「そう、ありがとう。それじゃあ今日はこれくらいにして…」

「うん、着替えたら雛、起こしてくるよ」

「ありがとう、お願いね」

「うんっ」
 
幼い子供のように素直な返事を返し、リビングの窓を閉めると、玄関わきの水道の蛇口をひねった。
 
中秋のこの季節、早朝の水は凍えるほど冷たい。

身を縮こめながら手を洗うと、ブンブンと手を振って水気を飛ばしてからズボンで軽く拭いた。

 
そして家の中に入ると、自分の部屋のある3階(屋根裏部屋ともいう)へ上がっていった。

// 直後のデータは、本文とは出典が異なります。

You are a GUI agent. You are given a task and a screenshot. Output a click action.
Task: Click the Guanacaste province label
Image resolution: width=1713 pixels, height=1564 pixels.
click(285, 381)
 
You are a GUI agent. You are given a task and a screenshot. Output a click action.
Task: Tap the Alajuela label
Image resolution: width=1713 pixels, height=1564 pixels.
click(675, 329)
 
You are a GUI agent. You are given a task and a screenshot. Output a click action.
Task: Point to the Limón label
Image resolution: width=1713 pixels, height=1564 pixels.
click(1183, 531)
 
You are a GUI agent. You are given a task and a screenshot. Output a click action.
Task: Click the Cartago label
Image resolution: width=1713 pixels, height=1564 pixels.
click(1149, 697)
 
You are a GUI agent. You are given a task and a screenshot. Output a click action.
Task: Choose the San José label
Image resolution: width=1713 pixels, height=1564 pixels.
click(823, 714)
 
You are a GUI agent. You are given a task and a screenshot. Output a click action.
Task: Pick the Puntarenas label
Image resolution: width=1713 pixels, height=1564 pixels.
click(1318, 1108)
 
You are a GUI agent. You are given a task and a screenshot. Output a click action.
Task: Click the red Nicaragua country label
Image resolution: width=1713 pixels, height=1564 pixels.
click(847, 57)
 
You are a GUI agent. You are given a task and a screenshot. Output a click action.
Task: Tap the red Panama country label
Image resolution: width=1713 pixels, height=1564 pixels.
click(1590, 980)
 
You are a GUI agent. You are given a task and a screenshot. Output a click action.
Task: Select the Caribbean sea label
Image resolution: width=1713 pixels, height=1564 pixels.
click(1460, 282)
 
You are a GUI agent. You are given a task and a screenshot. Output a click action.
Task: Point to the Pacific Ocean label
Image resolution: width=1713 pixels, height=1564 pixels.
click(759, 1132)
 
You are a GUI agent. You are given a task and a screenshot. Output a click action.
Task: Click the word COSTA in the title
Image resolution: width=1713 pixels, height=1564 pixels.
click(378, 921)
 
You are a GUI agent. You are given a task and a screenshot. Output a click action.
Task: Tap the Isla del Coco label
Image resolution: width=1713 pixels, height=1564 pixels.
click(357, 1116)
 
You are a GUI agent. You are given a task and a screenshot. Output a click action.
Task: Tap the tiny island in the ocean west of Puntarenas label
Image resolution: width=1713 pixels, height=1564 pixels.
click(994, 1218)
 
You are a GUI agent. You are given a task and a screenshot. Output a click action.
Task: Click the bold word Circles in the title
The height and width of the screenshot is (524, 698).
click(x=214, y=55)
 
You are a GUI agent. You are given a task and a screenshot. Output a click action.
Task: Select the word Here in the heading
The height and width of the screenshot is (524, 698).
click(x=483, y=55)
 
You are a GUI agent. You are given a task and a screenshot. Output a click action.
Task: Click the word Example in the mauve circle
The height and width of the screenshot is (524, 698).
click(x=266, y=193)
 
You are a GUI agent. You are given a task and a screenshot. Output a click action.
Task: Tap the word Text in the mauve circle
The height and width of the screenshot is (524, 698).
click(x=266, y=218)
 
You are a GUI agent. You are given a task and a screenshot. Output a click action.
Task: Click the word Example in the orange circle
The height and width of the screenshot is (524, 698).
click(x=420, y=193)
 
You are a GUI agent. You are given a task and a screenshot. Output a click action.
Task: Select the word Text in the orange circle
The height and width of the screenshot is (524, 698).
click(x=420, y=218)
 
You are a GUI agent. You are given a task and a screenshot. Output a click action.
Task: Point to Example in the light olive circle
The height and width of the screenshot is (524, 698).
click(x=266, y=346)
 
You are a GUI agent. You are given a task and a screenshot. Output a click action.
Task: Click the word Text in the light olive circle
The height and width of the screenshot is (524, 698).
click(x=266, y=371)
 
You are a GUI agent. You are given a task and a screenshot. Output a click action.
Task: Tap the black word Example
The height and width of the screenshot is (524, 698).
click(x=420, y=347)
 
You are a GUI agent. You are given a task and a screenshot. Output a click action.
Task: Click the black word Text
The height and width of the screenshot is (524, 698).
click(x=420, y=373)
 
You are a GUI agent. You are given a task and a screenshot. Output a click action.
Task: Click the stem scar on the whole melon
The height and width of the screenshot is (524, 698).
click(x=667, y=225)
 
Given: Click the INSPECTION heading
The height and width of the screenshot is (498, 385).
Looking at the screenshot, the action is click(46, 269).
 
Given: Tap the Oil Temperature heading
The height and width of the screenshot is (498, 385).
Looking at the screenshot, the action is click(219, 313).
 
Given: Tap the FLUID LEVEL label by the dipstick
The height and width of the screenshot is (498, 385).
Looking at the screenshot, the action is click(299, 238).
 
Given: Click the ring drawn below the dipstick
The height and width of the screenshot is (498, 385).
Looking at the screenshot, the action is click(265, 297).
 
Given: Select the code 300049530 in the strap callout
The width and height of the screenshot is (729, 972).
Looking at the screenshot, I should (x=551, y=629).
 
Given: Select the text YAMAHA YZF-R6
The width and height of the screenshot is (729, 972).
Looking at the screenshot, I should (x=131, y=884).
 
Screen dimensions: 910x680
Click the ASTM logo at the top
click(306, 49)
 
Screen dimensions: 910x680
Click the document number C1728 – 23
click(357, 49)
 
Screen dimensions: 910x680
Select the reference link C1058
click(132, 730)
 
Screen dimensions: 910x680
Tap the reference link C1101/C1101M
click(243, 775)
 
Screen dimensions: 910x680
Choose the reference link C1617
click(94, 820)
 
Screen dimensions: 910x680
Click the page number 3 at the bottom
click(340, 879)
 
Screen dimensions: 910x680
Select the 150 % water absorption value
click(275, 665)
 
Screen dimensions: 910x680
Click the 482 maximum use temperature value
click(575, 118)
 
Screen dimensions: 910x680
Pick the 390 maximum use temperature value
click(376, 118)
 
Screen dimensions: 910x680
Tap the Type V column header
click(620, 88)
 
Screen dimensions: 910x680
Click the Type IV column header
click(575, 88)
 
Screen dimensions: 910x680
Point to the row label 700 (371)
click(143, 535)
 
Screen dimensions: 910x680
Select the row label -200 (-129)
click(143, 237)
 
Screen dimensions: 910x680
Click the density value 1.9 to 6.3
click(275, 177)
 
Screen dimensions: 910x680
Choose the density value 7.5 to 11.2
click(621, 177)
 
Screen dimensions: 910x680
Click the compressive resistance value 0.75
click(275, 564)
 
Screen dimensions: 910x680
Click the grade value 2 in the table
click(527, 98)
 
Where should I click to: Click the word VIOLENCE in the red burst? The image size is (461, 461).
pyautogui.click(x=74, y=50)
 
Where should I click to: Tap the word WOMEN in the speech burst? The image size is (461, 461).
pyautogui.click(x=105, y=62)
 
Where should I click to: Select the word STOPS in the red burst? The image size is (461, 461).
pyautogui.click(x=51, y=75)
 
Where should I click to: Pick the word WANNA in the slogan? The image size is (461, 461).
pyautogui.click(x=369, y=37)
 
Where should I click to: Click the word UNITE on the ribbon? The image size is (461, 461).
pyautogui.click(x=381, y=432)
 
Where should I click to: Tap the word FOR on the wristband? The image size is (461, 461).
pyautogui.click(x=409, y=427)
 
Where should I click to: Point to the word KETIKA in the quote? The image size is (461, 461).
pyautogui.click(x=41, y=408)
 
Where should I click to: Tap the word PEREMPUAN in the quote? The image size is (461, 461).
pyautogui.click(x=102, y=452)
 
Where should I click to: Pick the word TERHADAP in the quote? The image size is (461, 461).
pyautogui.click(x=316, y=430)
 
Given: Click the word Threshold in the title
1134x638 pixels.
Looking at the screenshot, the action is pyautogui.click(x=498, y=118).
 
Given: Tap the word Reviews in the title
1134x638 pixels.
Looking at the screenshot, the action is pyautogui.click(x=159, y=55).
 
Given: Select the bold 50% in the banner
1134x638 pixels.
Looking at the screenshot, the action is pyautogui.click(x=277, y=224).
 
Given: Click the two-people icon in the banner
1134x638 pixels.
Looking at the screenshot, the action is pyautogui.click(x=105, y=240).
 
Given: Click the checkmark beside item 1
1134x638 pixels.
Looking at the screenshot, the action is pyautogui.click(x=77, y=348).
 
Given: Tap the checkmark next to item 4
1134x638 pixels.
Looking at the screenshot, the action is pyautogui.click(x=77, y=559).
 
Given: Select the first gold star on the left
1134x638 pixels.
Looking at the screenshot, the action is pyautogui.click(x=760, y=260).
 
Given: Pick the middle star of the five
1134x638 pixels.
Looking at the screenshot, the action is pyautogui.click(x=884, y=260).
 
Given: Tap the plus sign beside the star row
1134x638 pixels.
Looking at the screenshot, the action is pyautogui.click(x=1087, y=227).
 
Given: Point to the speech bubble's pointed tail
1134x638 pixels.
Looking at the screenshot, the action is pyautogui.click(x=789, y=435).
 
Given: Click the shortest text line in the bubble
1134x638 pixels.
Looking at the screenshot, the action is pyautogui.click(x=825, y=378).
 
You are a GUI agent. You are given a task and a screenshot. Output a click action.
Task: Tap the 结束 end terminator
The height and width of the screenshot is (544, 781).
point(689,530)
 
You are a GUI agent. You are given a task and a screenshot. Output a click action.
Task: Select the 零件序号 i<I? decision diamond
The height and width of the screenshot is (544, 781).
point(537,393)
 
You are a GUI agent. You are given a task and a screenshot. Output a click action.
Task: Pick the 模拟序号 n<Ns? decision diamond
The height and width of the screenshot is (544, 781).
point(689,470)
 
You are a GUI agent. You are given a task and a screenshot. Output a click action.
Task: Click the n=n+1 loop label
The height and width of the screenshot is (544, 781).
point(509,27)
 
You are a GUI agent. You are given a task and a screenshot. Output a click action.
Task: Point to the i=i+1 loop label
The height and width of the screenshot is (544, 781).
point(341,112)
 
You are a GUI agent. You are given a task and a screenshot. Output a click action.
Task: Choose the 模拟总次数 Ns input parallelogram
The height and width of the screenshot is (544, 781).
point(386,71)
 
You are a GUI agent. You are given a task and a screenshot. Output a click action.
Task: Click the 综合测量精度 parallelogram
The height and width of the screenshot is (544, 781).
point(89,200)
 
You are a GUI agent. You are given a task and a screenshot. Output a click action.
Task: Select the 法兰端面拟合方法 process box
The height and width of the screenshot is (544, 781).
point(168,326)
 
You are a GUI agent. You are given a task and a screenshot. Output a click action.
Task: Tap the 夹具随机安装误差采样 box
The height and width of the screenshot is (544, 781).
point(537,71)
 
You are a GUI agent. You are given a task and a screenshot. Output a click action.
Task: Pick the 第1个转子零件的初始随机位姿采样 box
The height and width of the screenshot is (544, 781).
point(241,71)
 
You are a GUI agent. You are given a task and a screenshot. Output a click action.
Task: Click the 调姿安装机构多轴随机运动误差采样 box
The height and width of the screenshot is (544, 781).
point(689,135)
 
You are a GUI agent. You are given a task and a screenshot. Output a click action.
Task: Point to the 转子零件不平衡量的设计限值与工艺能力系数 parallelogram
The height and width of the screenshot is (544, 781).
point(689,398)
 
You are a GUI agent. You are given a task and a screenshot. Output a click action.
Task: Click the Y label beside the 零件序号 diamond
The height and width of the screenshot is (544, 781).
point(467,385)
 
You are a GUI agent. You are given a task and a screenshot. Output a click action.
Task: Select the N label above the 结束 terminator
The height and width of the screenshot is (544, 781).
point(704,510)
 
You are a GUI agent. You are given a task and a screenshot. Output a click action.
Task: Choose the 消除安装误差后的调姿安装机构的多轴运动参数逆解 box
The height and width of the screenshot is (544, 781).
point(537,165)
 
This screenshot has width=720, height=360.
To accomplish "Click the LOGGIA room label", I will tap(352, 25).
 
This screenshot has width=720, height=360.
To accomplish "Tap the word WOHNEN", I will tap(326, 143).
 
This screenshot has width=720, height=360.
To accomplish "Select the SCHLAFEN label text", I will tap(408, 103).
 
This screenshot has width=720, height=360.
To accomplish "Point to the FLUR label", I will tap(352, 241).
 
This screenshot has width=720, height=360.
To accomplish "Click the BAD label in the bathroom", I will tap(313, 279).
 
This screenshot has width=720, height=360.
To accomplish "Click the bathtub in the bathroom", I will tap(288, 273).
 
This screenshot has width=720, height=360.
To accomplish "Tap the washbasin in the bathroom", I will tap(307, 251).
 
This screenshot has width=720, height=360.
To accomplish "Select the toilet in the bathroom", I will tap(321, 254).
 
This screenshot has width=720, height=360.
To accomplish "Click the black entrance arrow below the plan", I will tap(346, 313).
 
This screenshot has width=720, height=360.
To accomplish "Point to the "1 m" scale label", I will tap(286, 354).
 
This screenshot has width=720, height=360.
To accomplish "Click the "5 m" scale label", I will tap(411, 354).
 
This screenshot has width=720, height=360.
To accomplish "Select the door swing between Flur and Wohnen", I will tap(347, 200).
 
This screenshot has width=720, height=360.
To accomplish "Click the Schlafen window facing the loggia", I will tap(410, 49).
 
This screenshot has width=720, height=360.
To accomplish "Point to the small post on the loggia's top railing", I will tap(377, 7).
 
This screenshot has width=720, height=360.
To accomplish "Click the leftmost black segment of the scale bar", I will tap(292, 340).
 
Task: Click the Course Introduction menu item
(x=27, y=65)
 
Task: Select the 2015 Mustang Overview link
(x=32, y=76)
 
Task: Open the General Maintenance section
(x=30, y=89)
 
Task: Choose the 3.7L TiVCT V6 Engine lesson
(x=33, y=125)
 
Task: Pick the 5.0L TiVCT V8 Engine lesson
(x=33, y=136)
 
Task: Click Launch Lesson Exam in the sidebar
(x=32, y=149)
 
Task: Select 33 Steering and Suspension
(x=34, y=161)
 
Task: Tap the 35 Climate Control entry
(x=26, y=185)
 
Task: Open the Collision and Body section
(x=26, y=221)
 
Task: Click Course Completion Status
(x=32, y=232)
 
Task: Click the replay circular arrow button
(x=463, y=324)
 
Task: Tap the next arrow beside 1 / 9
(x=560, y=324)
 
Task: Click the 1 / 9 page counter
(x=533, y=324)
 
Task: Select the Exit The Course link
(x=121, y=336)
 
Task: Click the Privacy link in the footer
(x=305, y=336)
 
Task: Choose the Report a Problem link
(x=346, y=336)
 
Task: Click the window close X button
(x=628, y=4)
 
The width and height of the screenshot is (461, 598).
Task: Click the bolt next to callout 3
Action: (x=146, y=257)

この部屋を、兄である陽央──これも聖たちがつけてくれた名前だ──と一緒に使わせてもらっている。
 
ベッドの横にかけられた白いシャツ、赤いネクタイをすばやく身につけ、紺色のブレザーを羽織ながら階下の寝室の扉を開けた。

「雛ー、朝だよー」
 
声をかけると、ふたつ並んだセミダブルベッドの真ん中で、布団がもぞもぞと動いた。

「んんー、あさー?」
 
まだ寝ぼけ顔で、布団からかわいらしい少女が顔を覗かせる。

「おはよう、雛」

「ふうん……おはようごじゃいましゅ……」
 
小さな手でゴシゴシ目をこすりながら、雛は起き上がった。